During this project I made some small assumptions, which I thought I would mention. Due to heavy semester load it was hard for me to implement/check some of these. I wanted to mention these to showcase that I am aware of them and would have implemented in a real world setting.

  • Email Existence: For the purposes of this assignment I assumed that the emails being enter will exist. Ofcourse, while filling the form, there is a Django regex check to validate format, but currently there is no check for whether the email is actually a real one or not.
  • Weatherbit.io correctness: It has been assumed that weatherbit returns accurate weather. I have tested it and verified for a few locations but still wanted to mention this as an assumption.
  • Weatherbit always returns: The requests to weatherbit.io never fail. Ideally, there should be a check for this but due to the free subscription there is a cap on the number of calls I can make (so I cannot poll till I succeed) and the assignment asks us to set the content of the body of the email with the weather and description of the location, which is a hard field to have a default value and wouldn't suit the app. wise). However there is a check before querying to see if there is an active internet connection or not.

Scalability

Our app may have a million users but the configuration of the app allows only top 100 most populated cities in the US. Hence it is grossly inefficient to query the weather for every user. Therefore, I query only locations that have users corresponding to them in the database, hence worst case I will make only 100 calls to the weatherbit API. In my implementation, due to caching the locations, I also compute what email to send per location also once thereby having some minor computation savings there.

Security

  • Django queries: The only segment where there is interaction with data is when a user submits a form with his/her email and location. By default, Django querysets are protected against SQL injection since the queries are constructed using query parameterization. Source: https://docs.djangoproject.com/en/3.0/topics/security/
  • Sending emails: In my project I use an SSL connection to login to my email and send mails and by virtue of SSL, all data sent within that session is private and encrypted.

Design Choices

  • Usability: To define my models, I created a subscriber and a location model, with subscriber having a foreign key to location. Now, since we use only top 100 most populated cities, it is very rare or unusual for the list to drastically change. Only the bottom few are vulnerable to change, hence it is very unlikely in the first place that a location will be deleted. In case it does, I have used on_delete=models.PROTECT, which basically means, if any subscriber points to a location about to be deleted, don't delete it. The thinking behind this was that if we have a user with a location that is about to be deleted, we should keep that location since we are all about personalizing for customers. Without the location we wouldn't be able to send them personalized emails which I felt was incorrect. The tradeoff is that in the absolute worst case(very very unlikely to happen) we have all the cities of US in our database and I thought that if we decide to actually delete the location, we must have a mechanism to either: set the user's weather to the closest city to the one being deleted and ballpark the email OR send out an email notifying the user that the city has been deleted.

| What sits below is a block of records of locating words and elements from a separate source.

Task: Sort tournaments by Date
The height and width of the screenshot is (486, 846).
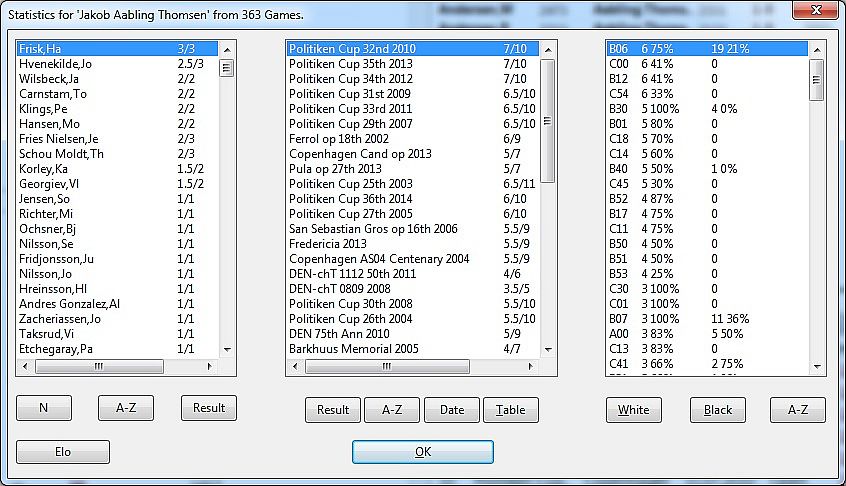Action: pos(451,410)
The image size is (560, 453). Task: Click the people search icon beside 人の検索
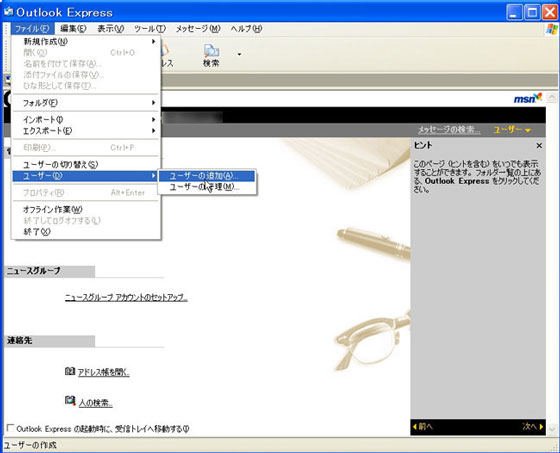pyautogui.click(x=70, y=401)
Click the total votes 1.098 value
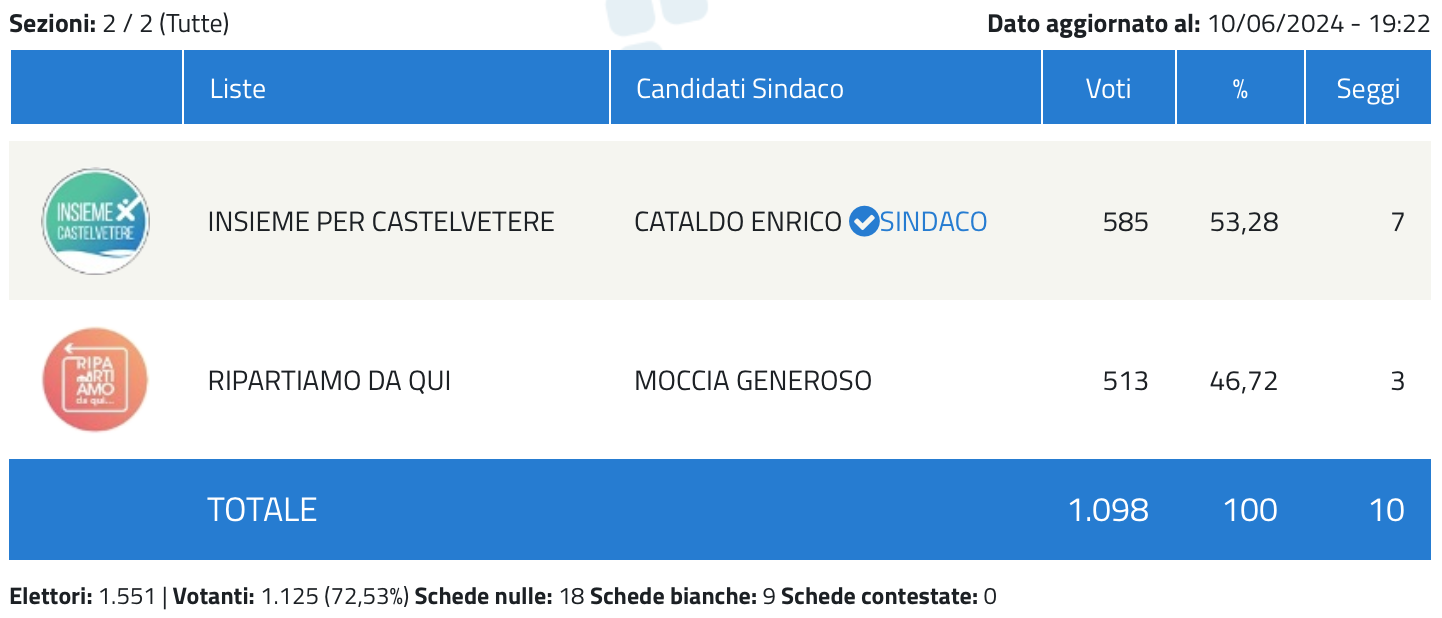1442x618 pixels. pos(1108,510)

  • Weather API design choices: There were a couple of ways to decide the subject of the email based on the weather and I chose a safer option, i.e.: using weather codes. WeatherBit has certain codes for the kind of weather. To check if it is sunny we have code==800, to check for precipitation we have two things: 300 <= code <= 623 which is a range of some form of precipitation OR code==900 which is code for unknown precipitation. Apart from this, Ofcourse temperature was also used in the constraints. I used this way because we want to cover wide range of precipitation and it is a nice plug and play way to determine the general weather of the day.

  • Within script security: To adapt to best practices, I used environment variables to shield sensitive information such as: Email ID, Email Password and API keys.